A day after the MHA revised its lockdown guidelines on Thursday to allow the movement of migrant workers, students, and other stranded persons, a bus with about 20 students left the Aligarh Muslim University campus for Saharanpur. The students expected they would be dropped home but the bus went past the city and reached a quarantine centre in Pilakhni village at about 9:30 pm.

“I was shocked to find only a tin shed at the place. We were told to spend the night there. Five of us were girls,” says a student from the group. He does not wish to be named, as he fears being targeted by university authorities for speaking to the press.

The students made several calls and wrote desperate posts on social media for about five to six hours. It was then that word reached the local MP Fazlur Rahman, who intervened and helped the students reach home.

The police recorded their names and addresses in case the need for tracing arose later. The student, however, is greatly miffed with the university authorities: “It was stupid of them to have sent us without any planning. Could they not have spoken to the District Magistrate earlier? They just issued a notice and told us to leave.”

While those in his group managed to reach their homes in wee hours of the day, a batch of students in Bareilly was able to go home only around noon today, after spending the whole night at a shelter home.

The AMU registrar had on Thursday issued a notice advising students to avail the transport facility being arranged for them. However, the same letter said that the students “are required to avail this facility” as the same may not be available in future. While some students say that they did not face any compulsion, some say they are being pressurized to leave by wardens. “Our provost said that they’ll shut the hostel dining in ten days and then we’ll be left to our own devices,” says a student from Begum Sultan Jahan Hall, a hall of residence at the university.

Shafey Kidwai, AMU public relations officer, said that about 1000 students of UP had been sent to their homes in 39 buses. “If some small problem happened somewhere, it was resolved. We are making our best efforts,” he added. Buses will soon be arranged for remaining 2000-3000 students who are from other states. When asked about allegations of compulsion, he says, “It’s not true. We said if they wish to avail the facility, they can … and everybody who is stranded is going, Kota students are going, our students also better go home.”

= WHAT THIS EXERCISE ASKS =
- A) In the report on the Aligarh Muslim University students, who intervened to help the stranded students reach home?
- B) Print the part of the report on the Aligarh Muslim University students starting with "The police recorded" and going on through "a shelter home.".

= SUPPLIED RECORDS =
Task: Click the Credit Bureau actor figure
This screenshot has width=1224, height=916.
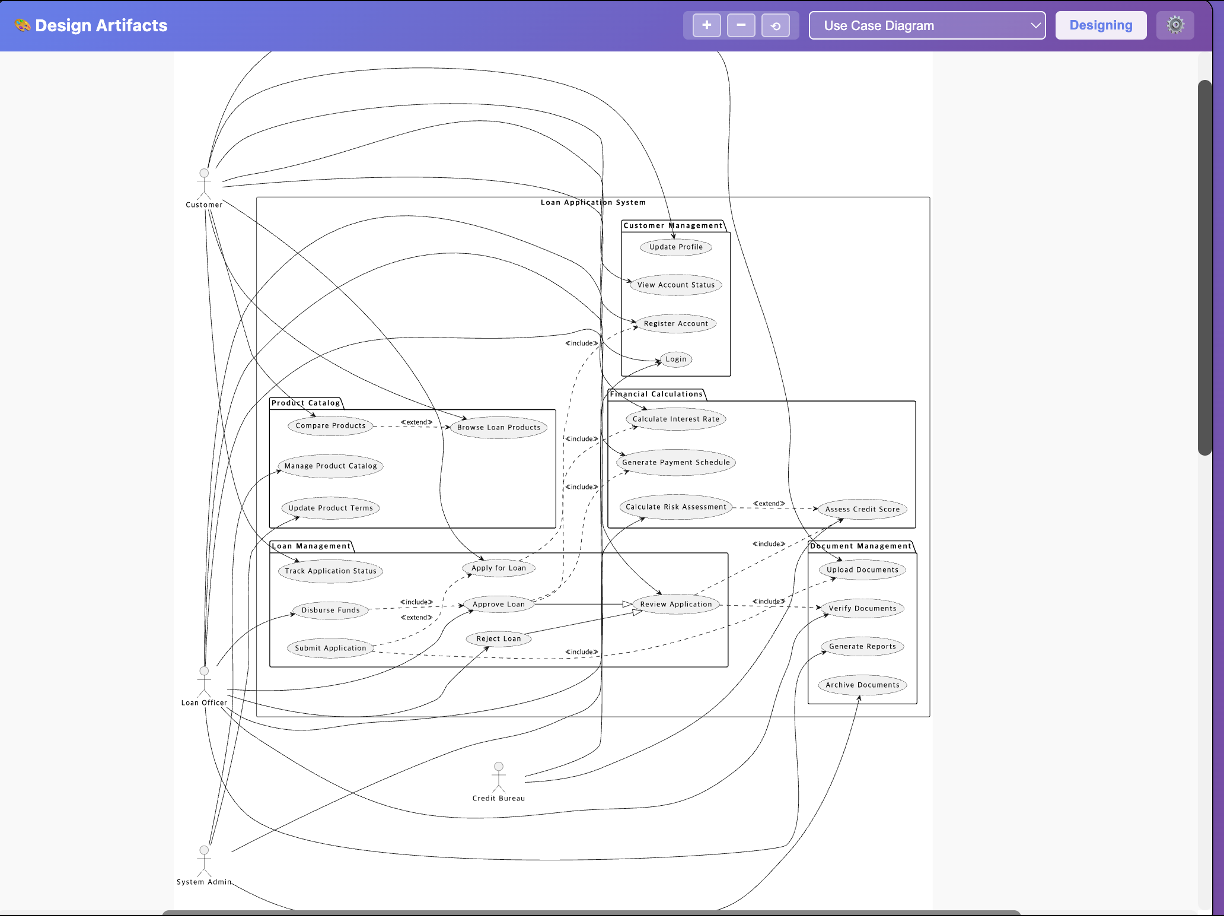Action: coord(498,776)
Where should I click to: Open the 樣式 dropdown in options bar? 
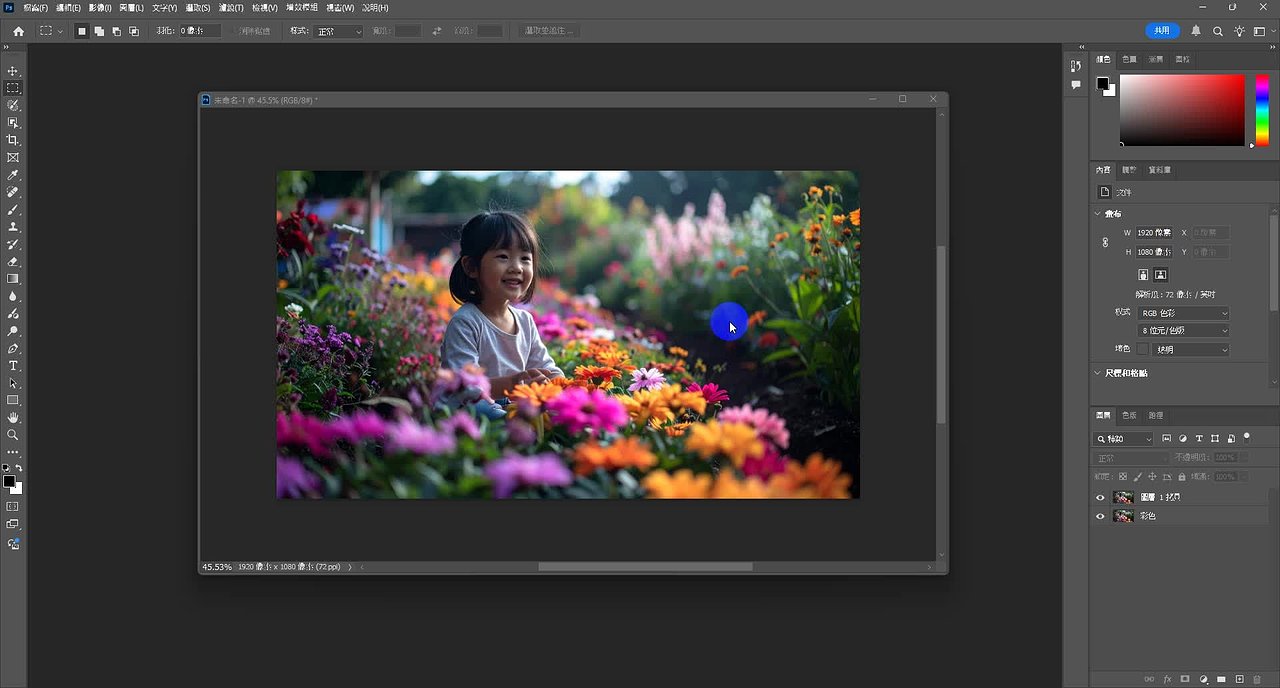tap(339, 31)
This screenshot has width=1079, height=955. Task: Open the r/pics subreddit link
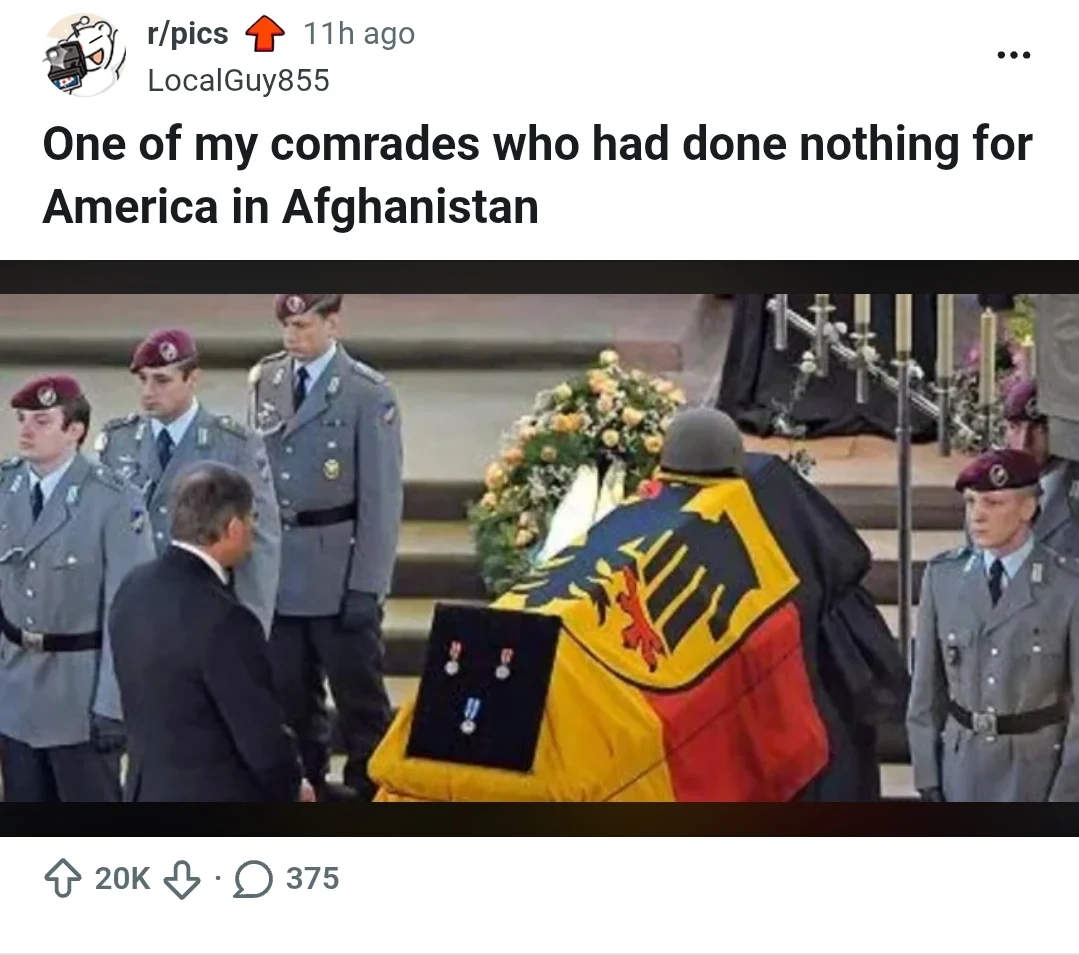(x=187, y=34)
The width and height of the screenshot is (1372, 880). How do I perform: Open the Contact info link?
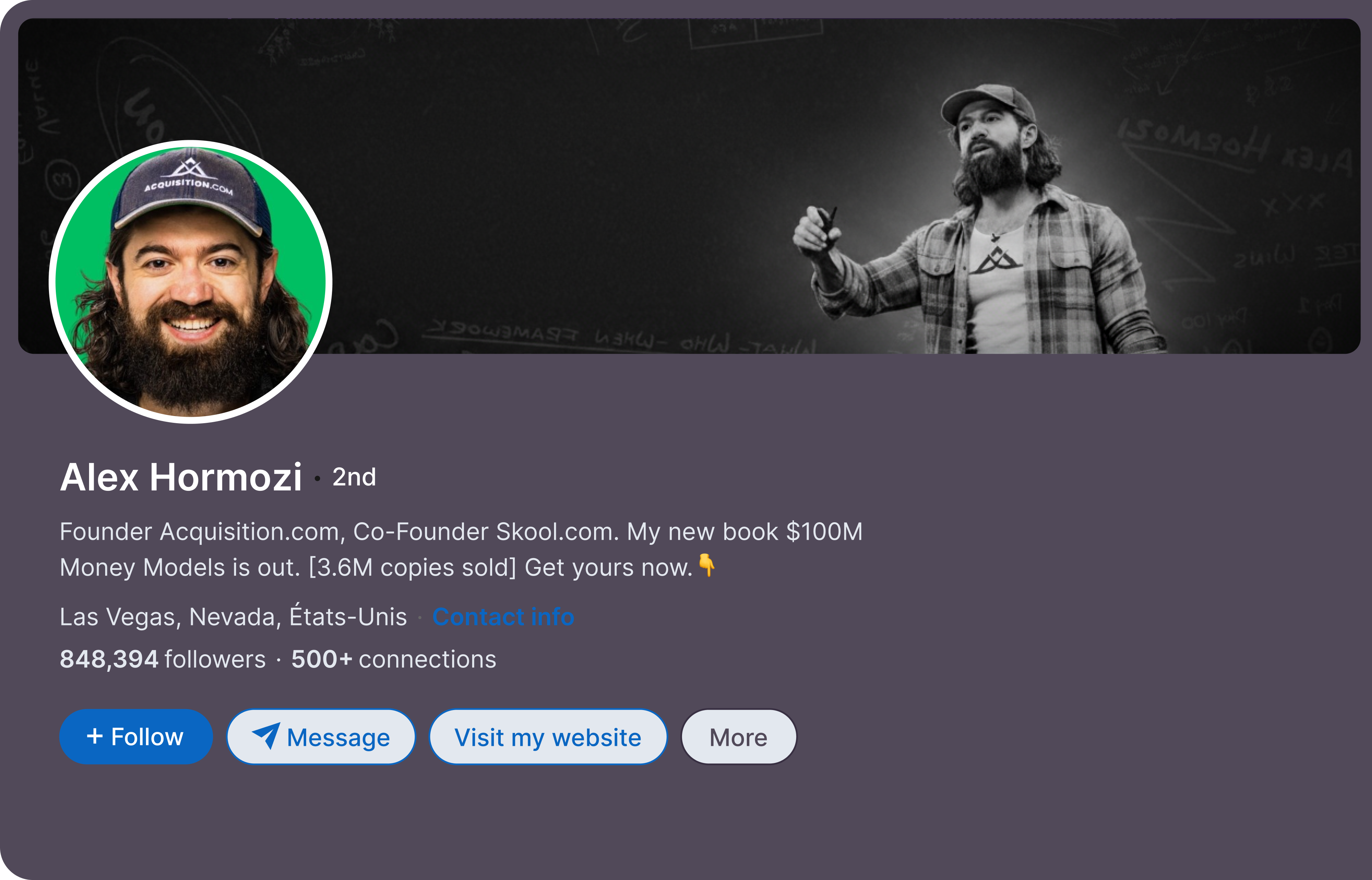coord(503,617)
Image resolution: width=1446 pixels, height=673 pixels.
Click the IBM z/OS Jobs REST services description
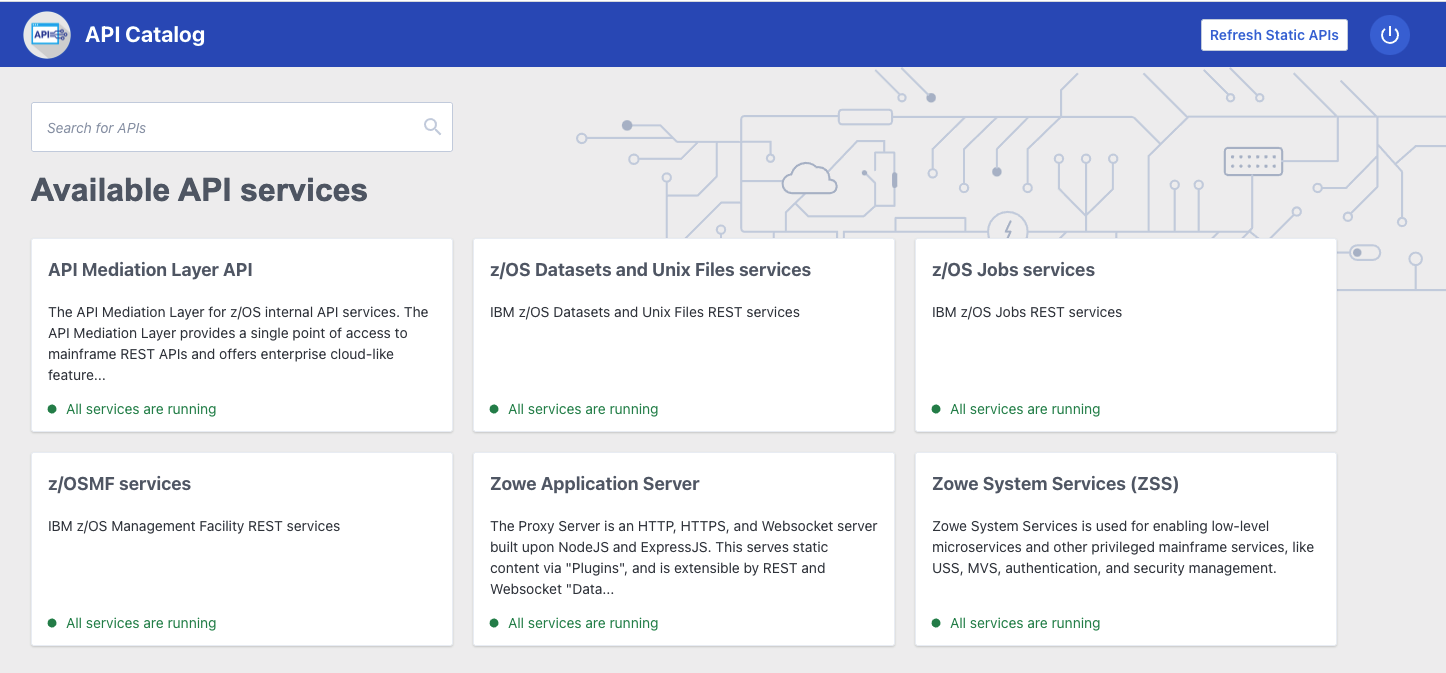coord(1026,312)
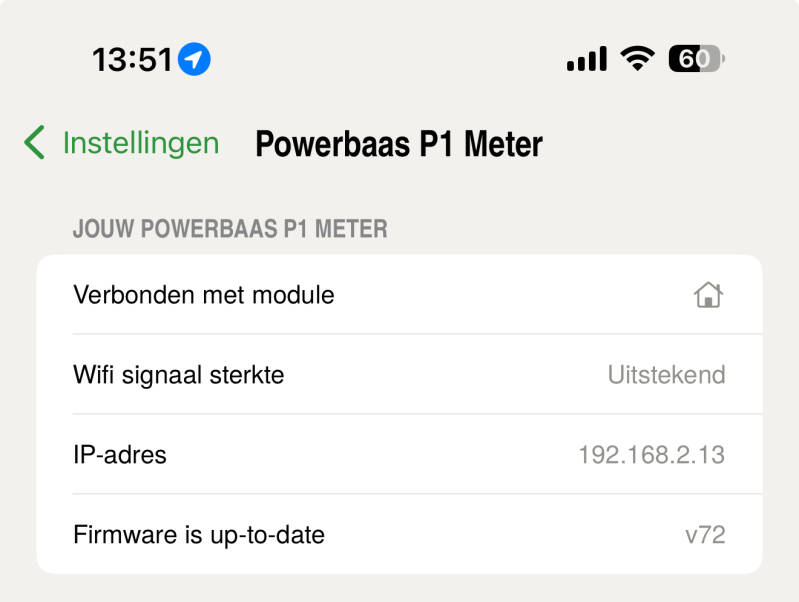Click the Wi-Fi icon in status bar

[636, 59]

= RESULTS FOR THE EXERCISE =
- A) The local MP Fazlur Rahman

- B)
The police recorded their names and addresses in case the need for tracing arose later. The student, however, is greatly miffed with the university authorities: “It was stupid of them to have sent us without any planning. Could they not have spoken to the District Magistrate earlier? They just issued a notice and told us to leave.”

While those in his group managed to reach their homes in wee hours of the day, a batch of students in Bareilly was able to go home only around noon today, after spending the whole night at a shelter home.